SCEP (Simple Certificate Enrollment Protocol) is a standardized protocol for automated certificate issuance and management. It allows devices to request, receive, and renew digital certificates from a Certificate Authority (CA) without manual intervention. SCEP is defined in RFC 8894 and is widely supported across mobile device management platforms, including Apple's MDM protocol.

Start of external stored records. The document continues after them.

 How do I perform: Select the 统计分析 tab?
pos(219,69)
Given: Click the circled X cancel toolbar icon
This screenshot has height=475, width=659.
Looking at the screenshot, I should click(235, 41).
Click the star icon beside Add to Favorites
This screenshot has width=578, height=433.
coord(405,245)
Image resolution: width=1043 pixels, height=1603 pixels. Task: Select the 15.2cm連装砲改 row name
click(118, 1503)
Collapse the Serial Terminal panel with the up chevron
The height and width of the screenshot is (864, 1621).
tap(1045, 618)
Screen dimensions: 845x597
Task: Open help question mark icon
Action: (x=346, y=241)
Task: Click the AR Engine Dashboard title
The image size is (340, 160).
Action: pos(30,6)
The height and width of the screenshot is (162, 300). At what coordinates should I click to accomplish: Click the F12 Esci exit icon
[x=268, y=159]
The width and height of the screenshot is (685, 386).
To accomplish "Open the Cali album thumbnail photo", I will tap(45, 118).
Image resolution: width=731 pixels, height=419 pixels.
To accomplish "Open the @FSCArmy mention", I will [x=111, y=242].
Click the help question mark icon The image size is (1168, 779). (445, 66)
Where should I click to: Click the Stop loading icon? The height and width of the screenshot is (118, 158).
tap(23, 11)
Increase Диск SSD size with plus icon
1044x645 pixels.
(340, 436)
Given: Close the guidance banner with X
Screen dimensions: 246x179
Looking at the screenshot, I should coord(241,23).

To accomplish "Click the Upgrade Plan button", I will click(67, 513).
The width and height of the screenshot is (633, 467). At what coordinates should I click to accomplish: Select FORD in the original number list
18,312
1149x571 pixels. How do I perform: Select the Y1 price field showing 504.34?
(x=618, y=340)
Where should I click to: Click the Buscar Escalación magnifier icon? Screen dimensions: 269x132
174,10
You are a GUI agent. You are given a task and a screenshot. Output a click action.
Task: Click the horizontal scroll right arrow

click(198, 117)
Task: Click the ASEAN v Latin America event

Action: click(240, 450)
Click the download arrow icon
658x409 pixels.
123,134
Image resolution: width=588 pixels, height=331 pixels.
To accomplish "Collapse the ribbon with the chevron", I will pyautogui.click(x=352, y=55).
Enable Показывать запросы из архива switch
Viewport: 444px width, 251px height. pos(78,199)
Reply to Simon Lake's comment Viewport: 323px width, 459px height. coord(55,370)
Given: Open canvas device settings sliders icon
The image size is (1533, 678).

A SCEP request works as follows:

  1. The device generates a public-private key pair locally
  2. The device sends a certificate signing request (CSR) to the SCEP server, along with a one-time challenge
  3. The SCEP server validates the challenge and signs the certificate
  4. The device receives the signed certificate and stores it in the device keychain
  5. The certificate is used for TLS client authentication and identity verification

Why SCEP is Used

Manual certificate installation on each device does not scale beyond a handful of machines. SCEP solves this by providing:

  • Automated issuance — Devices request certificates as part of the enrollment flow, with no administrator needing to generate or distribute individual certificates
  • Device identity — Each device receives a unique certificate tied to its identity, enabling the MDM server to authenticate the device on subsequent check-ins
  • Trust chain — The issued certificate chains back to a trusted root, so the MDM server and other enterprise services can verify the device's identity cryptographically
  • Scalability — SCEP handles fleets of any size, from tens to hundreds of thousands of devices, without per-device manual work

Without SCEP, every device would need a certificate installed by hand — impractical for any organization with more than a handful of devices.

How GuardMDM Uses SCEP During Enrollment

GuardMDM integrates SCEP into the enrollment flow automatically. When a device enrolls:

  1. The MDM profile delivered to the device includes a SCEP payload
  2. The device generates a key pair and sends a CSR to GuardMDM's SCEP endpoint
  3. GuardMDM validates the enrollment challenge and requests a certificate from the internal CA
  4. The signed certificate is returned to the device and stored in its keychain
  5. The device uses this certificate for all subsequent MDM commands and check-ins

This certificate serves as the device's identity credential. Every MDM command from GuardMDM to the device, and every check-in from the device to GuardMDM, is authenticated using this certificate. It replaces the need for shared secrets or per-device passwords.

Certificate Lifecycle and Renewal

Certificates issued via SCEP have a finite lifetime. GuardMDM handles the full lifecycle:

PhaseDescription
IssuanceCertificate is created during enrollment with a configurable validity period
ActiveDevice uses the certificate for MDM authentication. GuardMDM monitors expiration dates.
RenewalBefore expiration, GuardMDM triggers a SCEP renewal. The device generates a new key pair and requests a fresh certificate.
RevocationIf a device is unenrolled or marked as lost, GuardMDM revokes its certificate so it can no longer authenticate.

Renewal is automatic and transparent. GuardMDM initiates renewal when the certificate approaches its expiration date, and the device re-enrolls through the same SCEP flow. No user interaction is required.

SCEP is Automatic

GuardMDM configures SCEP automatically during enrollment. There is no need to:

  • Set up or manage a SCEP server
  • Configure SCEP URLs or challenges manually
  • Distribute root certificates to devices
  • Track certificate expiration dates

The built-in CA handles issuance, renewal, and revocation as part of the standard enrollment workflow. Devices receive their identity certificates without any manual configuration from the administrator or end user.

For organizations that require integration with an external CA, GuardMDM supports custom SCEP configurations through the Enrollment > SCEP settings. In most deployments, however, the default automatic configuration is sufficient.